No le había confiado mis propias ambiciones. Jenofonte compartía la opinión de mi padre de que los filósofos deberían vestir y comportarse decorosamente, de acuerdo a su rango. Pero Midas me había descubierto. Tomaba su trabajo en serio. Mi padre le había ordenado, además de rechazar a los pretendientes, que me mantuviera alejado de los sofistas y retóricos. Era demasiado joven, decía, para sacar algo sólido de la filosofía, que sólo me enseñaría a discutir con mis mayores y ser sensato en mi propio engreimiento.
En aquel momento el preparador gritó que estábamos allí para luchar, y no para parlotear como muchachas en una boda, y que lo lamentaríamos si tenía que llamarnos nuevamente al orden. Mientras buscábamos pareja, oí una fuerte conmoción a un extremo del peristilo. Percibí una voz que conocía. Ignoro por qué no permanecí donde estaba. Un muchacho, al igual que un perro, es más feliz cuando le sigue la jauría. Cuando sus dioses han sido burlados, baja las orejas y el rabo. Pero yo me sentí impulsado a correr hacia aquel extremo de la palestra, fingiendo buscar pareja, y evitar al mismo tiempo, a los que estaban libres.
Sócrates estaba discutiendo a voz en grito con un hombre que trataba de acallarle chillando más que él.

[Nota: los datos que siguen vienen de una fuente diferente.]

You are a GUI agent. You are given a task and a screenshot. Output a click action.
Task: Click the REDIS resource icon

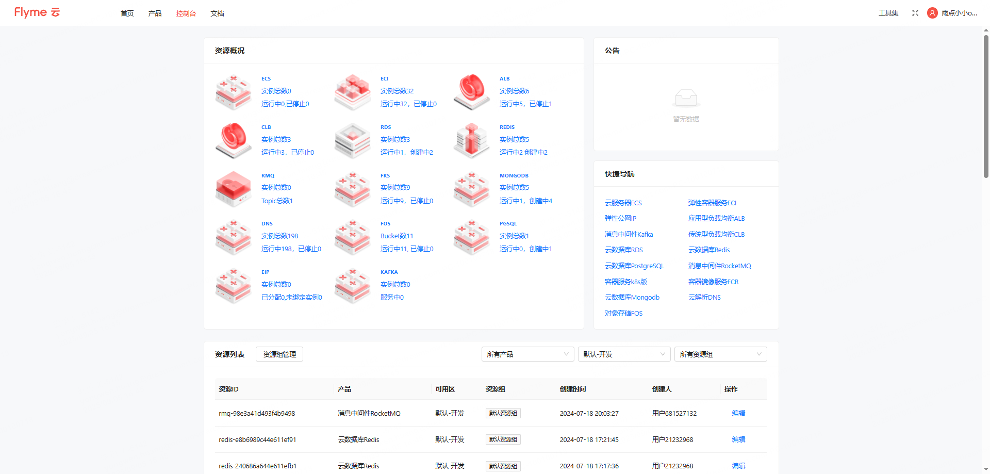(x=472, y=140)
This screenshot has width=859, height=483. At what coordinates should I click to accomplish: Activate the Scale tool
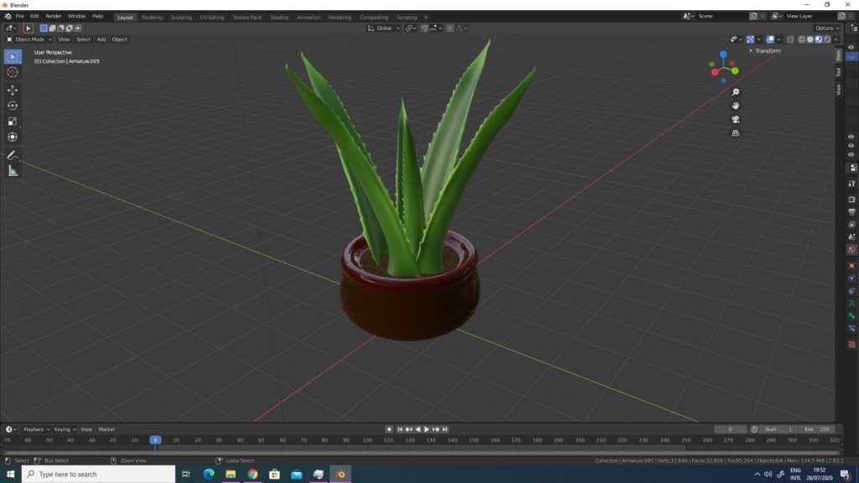coord(13,122)
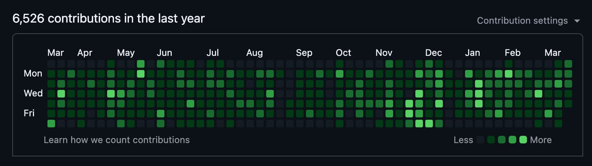Click the Sunday cell in the last column
The height and width of the screenshot is (166, 592).
pyautogui.click(x=568, y=63)
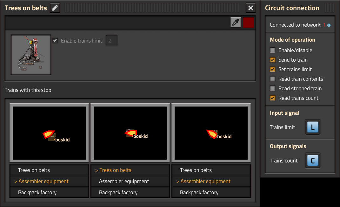Image resolution: width=340 pixels, height=207 pixels.
Task: Enable the Enable/disable mode checkbox
Action: pos(272,50)

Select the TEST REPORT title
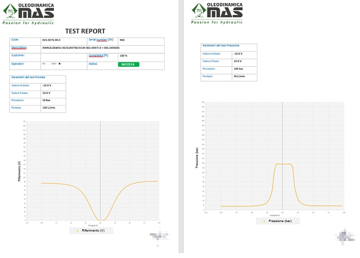[85, 31]
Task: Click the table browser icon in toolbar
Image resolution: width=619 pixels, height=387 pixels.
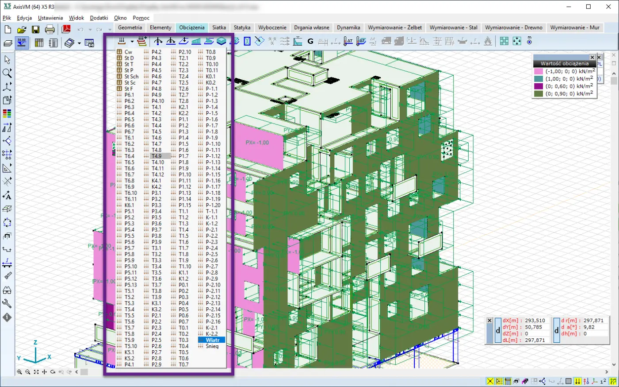Action: (39, 43)
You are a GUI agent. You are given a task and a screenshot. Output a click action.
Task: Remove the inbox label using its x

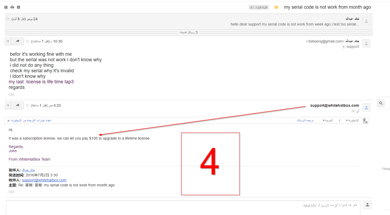point(251,8)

—Muy bien; así, tú respetas los dioses de la Ciudad —decía cuando yo llegué—. ¿Y también las leyes?
—¿Por qué no? —gritó el hombre—. Eso debes preguntárselo a tu amigo Alcibíades, y no a mí.
—¿La ley de la evidencia, por ejemplo?
—No intentes salirte de la cuestión —repuso el hombre sin dejar de gritar.
—No, no, la pregunta es justa —intervinieron algunos de cuantos los rodeaban—. Debieras contestarla.
—Muy bien; cualquier ley que quieras, y debiera haber una contra las personas como tú.
—Bien. Entonces, si lo que has estado diciéndonos te parece una evidencia, ¿por qué no vas con ella a los arcontes? Si algo vale, incluso te pagarán. Tú confías en las leyes; ¿confías también en la evidencia? Habla.
El hombre habló, llamando a Sócrates artificiosa serpiente que afirmaba que lo blanco era negro, y que estaba a sueldo de los corintios. No alcancé a oír la contestación de Sócrates, pero el hombre, súbitamente, le golpeó en un lado de la cabeza, echándole contra Critón, que estaba de pie a su lado. Todos gritaron.